§ **EXERCISE PROMPT**
Copy out all of the data exactly as it appears.

§ **AVAILABLE RECORDS**
- - - -

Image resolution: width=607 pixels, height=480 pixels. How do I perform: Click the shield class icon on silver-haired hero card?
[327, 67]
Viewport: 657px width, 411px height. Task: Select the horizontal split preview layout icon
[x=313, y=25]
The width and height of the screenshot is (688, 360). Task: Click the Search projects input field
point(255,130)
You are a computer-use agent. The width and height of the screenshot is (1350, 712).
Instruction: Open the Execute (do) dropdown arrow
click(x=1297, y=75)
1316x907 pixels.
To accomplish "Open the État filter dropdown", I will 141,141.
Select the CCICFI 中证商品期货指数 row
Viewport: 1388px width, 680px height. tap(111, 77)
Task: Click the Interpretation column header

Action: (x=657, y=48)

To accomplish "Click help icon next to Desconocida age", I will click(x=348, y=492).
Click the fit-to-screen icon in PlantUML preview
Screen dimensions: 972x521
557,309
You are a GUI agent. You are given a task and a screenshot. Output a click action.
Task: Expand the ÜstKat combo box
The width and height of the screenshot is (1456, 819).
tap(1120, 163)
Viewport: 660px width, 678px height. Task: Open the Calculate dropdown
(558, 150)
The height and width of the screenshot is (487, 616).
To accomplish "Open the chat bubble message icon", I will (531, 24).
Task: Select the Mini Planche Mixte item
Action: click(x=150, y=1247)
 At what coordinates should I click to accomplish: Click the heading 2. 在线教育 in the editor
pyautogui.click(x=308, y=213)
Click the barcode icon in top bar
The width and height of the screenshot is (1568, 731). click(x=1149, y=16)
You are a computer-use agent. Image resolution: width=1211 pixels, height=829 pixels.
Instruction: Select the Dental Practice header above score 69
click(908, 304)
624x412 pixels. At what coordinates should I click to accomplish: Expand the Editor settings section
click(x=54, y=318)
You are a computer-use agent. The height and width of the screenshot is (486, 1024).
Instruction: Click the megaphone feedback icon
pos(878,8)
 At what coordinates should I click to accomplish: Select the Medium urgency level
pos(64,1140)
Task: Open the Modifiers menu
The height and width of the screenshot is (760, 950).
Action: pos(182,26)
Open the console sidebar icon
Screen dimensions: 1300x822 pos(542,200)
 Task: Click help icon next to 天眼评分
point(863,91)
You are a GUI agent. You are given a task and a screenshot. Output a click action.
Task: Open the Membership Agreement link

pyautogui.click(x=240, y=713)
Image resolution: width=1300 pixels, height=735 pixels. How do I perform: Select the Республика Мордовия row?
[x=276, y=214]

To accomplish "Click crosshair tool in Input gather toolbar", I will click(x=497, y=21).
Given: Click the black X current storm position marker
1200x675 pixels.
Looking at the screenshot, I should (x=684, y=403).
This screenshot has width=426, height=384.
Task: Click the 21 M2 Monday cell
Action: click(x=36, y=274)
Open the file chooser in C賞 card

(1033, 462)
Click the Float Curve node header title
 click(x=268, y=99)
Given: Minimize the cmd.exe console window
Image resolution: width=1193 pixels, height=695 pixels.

- - - -

§ **TASK ANSWER**
Image resolution: width=607 pixels, height=480 pixels. How do I perform: Click the shield class icon on silver-haired hero card?
[327, 67]
Viewport: 657px width, 411px height. Task: Select the horizontal split preview layout icon
[x=313, y=25]
The width and height of the screenshot is (688, 360). Task: Click the Search projects input field
point(255,130)
You are a computer-use agent. The width and height of the screenshot is (1350, 712).
Instruction: Open the Execute (do) dropdown arrow
click(x=1297, y=75)
1316x907 pixels.
To accomplish "Open the État filter dropdown", I will 141,141.
Select the CCICFI 中证商品期货指数 row
Viewport: 1388px width, 680px height. tap(111, 77)
Task: Click the Interpretation column header

Action: (x=657, y=48)

To accomplish "Click help icon next to Desconocida age", I will click(x=348, y=492).
Click the fit-to-screen icon in PlantUML preview
Screen dimensions: 972x521
557,309
You are a GUI agent. You are given a task and a screenshot. Output a click action.
Task: Expand the ÜstKat combo box
The width and height of the screenshot is (1456, 819).
tap(1120, 163)
Viewport: 660px width, 678px height. Task: Open the Calculate dropdown
(558, 150)
The height and width of the screenshot is (487, 616).
To accomplish "Open the chat bubble message icon", I will (531, 24).
Task: Select the Mini Planche Mixte item
Action: click(x=150, y=1247)
 At what coordinates should I click to accomplish: Click the heading 2. 在线教育 in the editor
pyautogui.click(x=308, y=213)
Click the barcode icon in top bar
The width and height of the screenshot is (1568, 731). click(x=1149, y=16)
You are a computer-use agent. Image resolution: width=1211 pixels, height=829 pixels.
Instruction: Select the Dental Practice header above score 69
click(908, 304)
624x412 pixels. At what coordinates should I click to accomplish: Expand the Editor settings section
click(x=54, y=318)
You are a computer-use agent. The height and width of the screenshot is (486, 1024).
Instruction: Click the megaphone feedback icon
pos(878,8)
 At what coordinates should I click to accomplish: Select the Medium urgency level
pos(64,1140)
Task: Open the Modifiers menu
The height and width of the screenshot is (760, 950).
Action: pos(182,26)
Open the console sidebar icon
Screen dimensions: 1300x822 pos(542,200)
 Task: Click help icon next to 天眼评分
point(863,91)
You are a GUI agent. You are given a task and a screenshot. Output a click action.
Task: Open the Membership Agreement link

pyautogui.click(x=240, y=713)
Image resolution: width=1300 pixels, height=735 pixels. How do I perform: Select the Республика Мордовия row?
[x=276, y=214]

To accomplish "Click crosshair tool in Input gather toolbar", I will click(x=497, y=21).
Given: Click the black X current storm position marker
1200x675 pixels.
Looking at the screenshot, I should (x=684, y=403).
This screenshot has width=426, height=384.
Task: Click the 21 M2 Monday cell
Action: click(x=36, y=274)
Open the file chooser in C賞 card

(1033, 462)
Click the Float Curve node header title
 click(x=268, y=99)
Given: Minimize the cmd.exe console window
Image resolution: width=1193 pixels, height=695 pixels.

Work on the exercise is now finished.